What Will New CFPB Director's Impact be on Housing?

by Chicago Agent

Richard Cordray, the new director of the CFPB, could have big impacts on housing, particularly in regulation.

Richard Cordray, the former Attorney General of Ohio, was officially sworn in as director of the Consumer Financial Protection Bureau (CFPB), a long-awaited appointment that had been stalled by Congressional stonewalling.

The question for real estate professionals, though, is a heady one. What will Cordray’s impact be on housing, given the powers he is granted as the agency’s director?

According to a recent article by CNBC’s Diana Olick, a big part of Cordray’s job will involve the regulation of non-bank lenders, an area of finance that the CFPB had, until now, had no power to regulate.

Guy Cecala, the CEO and publisher of Inside Mortgage Finance, said in Olick’s piece that such a regulating presence could be substantial for the industry.

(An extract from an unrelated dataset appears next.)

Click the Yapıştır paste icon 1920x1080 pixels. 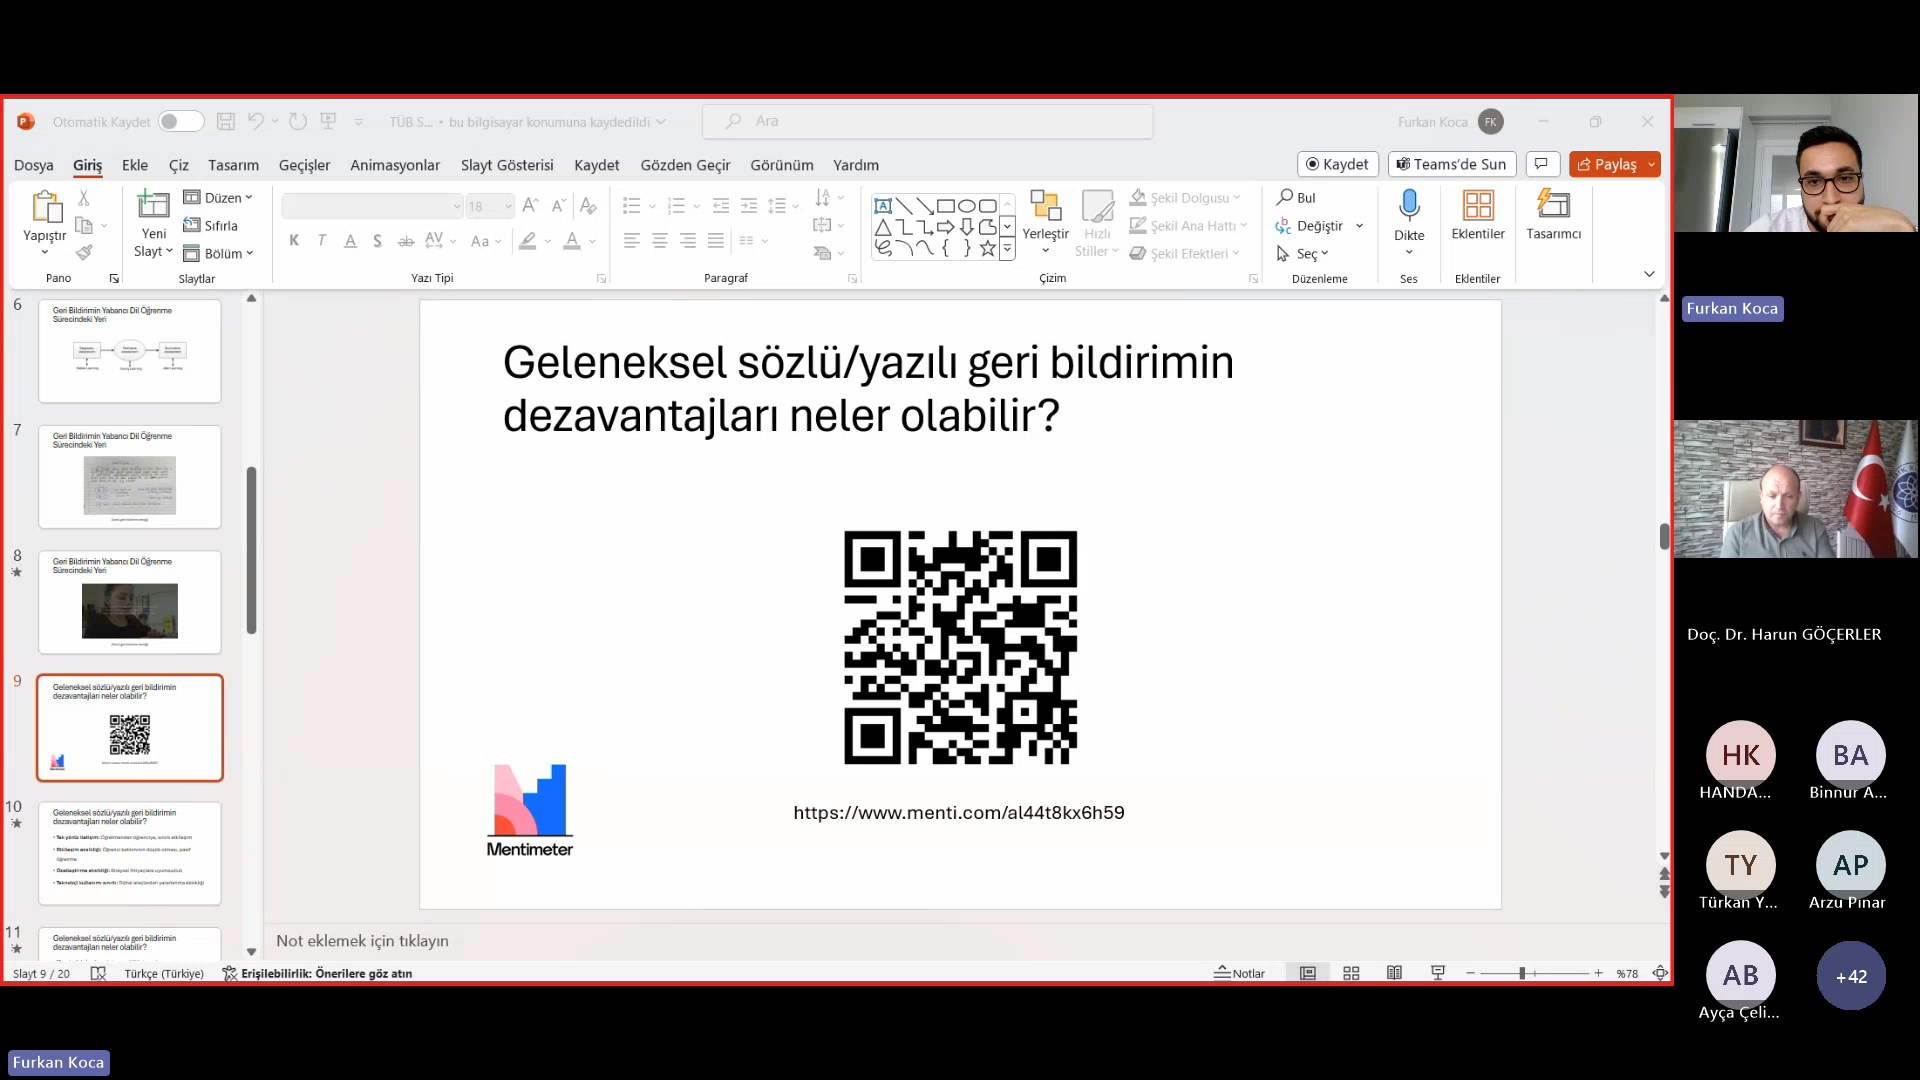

“That could have a big impact,” Cecala said. “A lot of these firms – ranging from mortgage brokers to large lenders like PHH – have effectively escaped regulation in the past. Now they will not only have to submit to reporting but also lending regulations previously only extended to depository institutions.”

Another, more immediate impact Cordray could have is on the still-developing state’s attorneys generals’ negotiations with big banks over the robo-signing scandals of 2010.

Edward Mills, a policy analys at FBR, said in Olick’s article that Cordray, as a former AG, could provide a meaningful presence in the negotiations, which were meant to conclude last year but have dragged on into 2012.

Beyond the Cordray and CFPB, though, Olick also raises an interesting point regarding recess appointments, the controversial method of appointing agency directors when Congress is out of session, thereby bypassing the chamber and its potentially obstructionist members.

Such a method, Olick writes, could be used to replace Edward DeMarco, the acting director of the Federal Housing Finance Agency who has long resisted government efforts to aid housing for the sake of the balance sheets of Fannie Mae, Freddie Mac and the Federal Housing Administration. If DeMarco were to be replaced by a more reform-minded director, he or she could work with Cordray on additional assistance to American homeowners.

“A different FHFA director might take a more expansive view of what is needed to help housing,” said Jaret Seiberg, a financial services policy analyst at Guggenheim Securities, in Olick’s article. “That opens the door to much bigger refinancing programs than what have been adopted so far. For borrowers, that means lower rates which helps the economy, helps housing and helps the President’s re-election effort.”